Ms. Vanderbilt was too accommodating to the march of time, as the 1962 edition of her book included a section on bowling. Perhaps she should have also detailed the proper manners for youths who wish to pass drug cigarettes around the unisex bathroom whilst between frames. I’m fairly sure it goes to the left, but the procedure may vary regionally. Anyway, I don’t mean to become angered at Ms. Vanderbilt. She was fighting the good fight, but, being dead since 1974, she didn’t have opportunity to see the awful place to which the upper crust was headed. For example: who hasn’t nearly fainted upon hearing a viscount addressed by his first name? People who aren’t around viscounts often, but we’re not worried about them. The true concern is that people whose whole purpose in life is to carry the flame of tradition have forgotten to do exactly that. No, you may not rise until after the fruit course, or are we in an army mess?

The more obvious transgressions of propriety — low-hanging dungarees, tattoos on the non-Māori, lindy-hopping — are not worth addressing. We need the masses to be improper so as to better define the mannered class. Imagine if everyone had starched collars. How would we figure out, based on collar stiffness, who is meant to control the world? The situation today, of course, is the converse: everyone’s collars are limp because those who once stiffened them no longer do. (This actually occurred during Ms.
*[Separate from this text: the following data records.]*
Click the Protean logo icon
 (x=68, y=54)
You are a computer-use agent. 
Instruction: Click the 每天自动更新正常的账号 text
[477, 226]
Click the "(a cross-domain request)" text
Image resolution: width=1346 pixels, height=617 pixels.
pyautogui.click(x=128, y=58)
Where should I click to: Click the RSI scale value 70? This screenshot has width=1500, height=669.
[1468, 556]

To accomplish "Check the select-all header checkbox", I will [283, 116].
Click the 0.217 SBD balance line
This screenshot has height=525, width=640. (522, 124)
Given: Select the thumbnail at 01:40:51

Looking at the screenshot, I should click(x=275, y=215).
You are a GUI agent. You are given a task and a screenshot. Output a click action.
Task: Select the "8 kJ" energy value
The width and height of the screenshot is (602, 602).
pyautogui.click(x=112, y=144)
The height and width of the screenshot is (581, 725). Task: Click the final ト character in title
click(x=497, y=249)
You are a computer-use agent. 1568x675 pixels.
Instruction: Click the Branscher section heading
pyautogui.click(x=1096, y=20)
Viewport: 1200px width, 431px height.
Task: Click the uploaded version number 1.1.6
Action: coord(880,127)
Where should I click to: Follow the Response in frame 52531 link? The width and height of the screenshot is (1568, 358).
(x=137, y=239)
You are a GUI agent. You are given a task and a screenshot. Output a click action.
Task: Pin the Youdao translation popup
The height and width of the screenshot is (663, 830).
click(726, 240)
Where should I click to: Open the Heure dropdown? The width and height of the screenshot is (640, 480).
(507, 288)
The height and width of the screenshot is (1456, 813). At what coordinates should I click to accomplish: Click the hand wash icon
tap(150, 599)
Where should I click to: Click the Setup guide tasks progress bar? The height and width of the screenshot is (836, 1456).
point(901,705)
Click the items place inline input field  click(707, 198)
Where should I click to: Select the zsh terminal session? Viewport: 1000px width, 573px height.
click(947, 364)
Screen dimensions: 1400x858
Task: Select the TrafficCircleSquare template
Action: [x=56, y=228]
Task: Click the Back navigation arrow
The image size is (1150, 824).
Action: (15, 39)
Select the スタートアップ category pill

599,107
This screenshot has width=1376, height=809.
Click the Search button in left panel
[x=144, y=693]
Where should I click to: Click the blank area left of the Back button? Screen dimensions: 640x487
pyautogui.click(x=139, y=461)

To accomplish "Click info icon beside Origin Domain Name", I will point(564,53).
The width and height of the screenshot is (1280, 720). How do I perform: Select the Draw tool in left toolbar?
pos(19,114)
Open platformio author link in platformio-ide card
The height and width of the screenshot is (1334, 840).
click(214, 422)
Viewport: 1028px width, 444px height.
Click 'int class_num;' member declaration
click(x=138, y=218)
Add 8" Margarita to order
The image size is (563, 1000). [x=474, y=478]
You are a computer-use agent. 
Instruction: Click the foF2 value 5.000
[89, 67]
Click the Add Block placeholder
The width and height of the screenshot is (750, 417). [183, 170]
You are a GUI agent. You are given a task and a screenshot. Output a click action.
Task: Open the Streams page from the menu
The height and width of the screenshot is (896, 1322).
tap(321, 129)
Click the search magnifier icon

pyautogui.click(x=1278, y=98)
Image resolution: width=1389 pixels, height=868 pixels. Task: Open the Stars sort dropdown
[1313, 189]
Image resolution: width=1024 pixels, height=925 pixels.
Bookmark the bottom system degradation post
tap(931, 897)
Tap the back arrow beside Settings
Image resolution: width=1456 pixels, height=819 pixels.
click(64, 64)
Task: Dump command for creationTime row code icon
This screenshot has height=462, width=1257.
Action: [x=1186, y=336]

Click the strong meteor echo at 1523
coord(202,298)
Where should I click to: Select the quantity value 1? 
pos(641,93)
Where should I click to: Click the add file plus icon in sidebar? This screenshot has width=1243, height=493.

Vanderbilt’s time: “A revolution has taken place… in the matter of the proper shirt to wear with a dinner jacket.”) Ideally, we would put the average blue blood in a time machine so he can relearn the notions that once set him apart.

If those of us with true manners had our druthers, we would wind the clock back to the Ancien Régime, but whatever druthers are, we don’t have them, so we can be practical and retreat to Ms. Vanderbilt’s time — “the day of the electric dishwasher, the dining ell, the deep freeze.” To be fair, in that era people were still loudly proclaiming their racism, anti-Semitism and sexism, all of which seem to have been off the mark. (At dinner, Ms. Vanderbilt wrote, a man must never “criticize another’s religion, belittle his race or country, or refer unnecessarily to his color in his presence.”) Having proper manners doesn’t mean excluding people based on race, religion or sex; it means excluding people who don’t own ascots. So we’re not advocating doing away with social progress (although I’m still not convinced women should’ve been able to become nurses in the Civil War; the men were just so bloody and dirty).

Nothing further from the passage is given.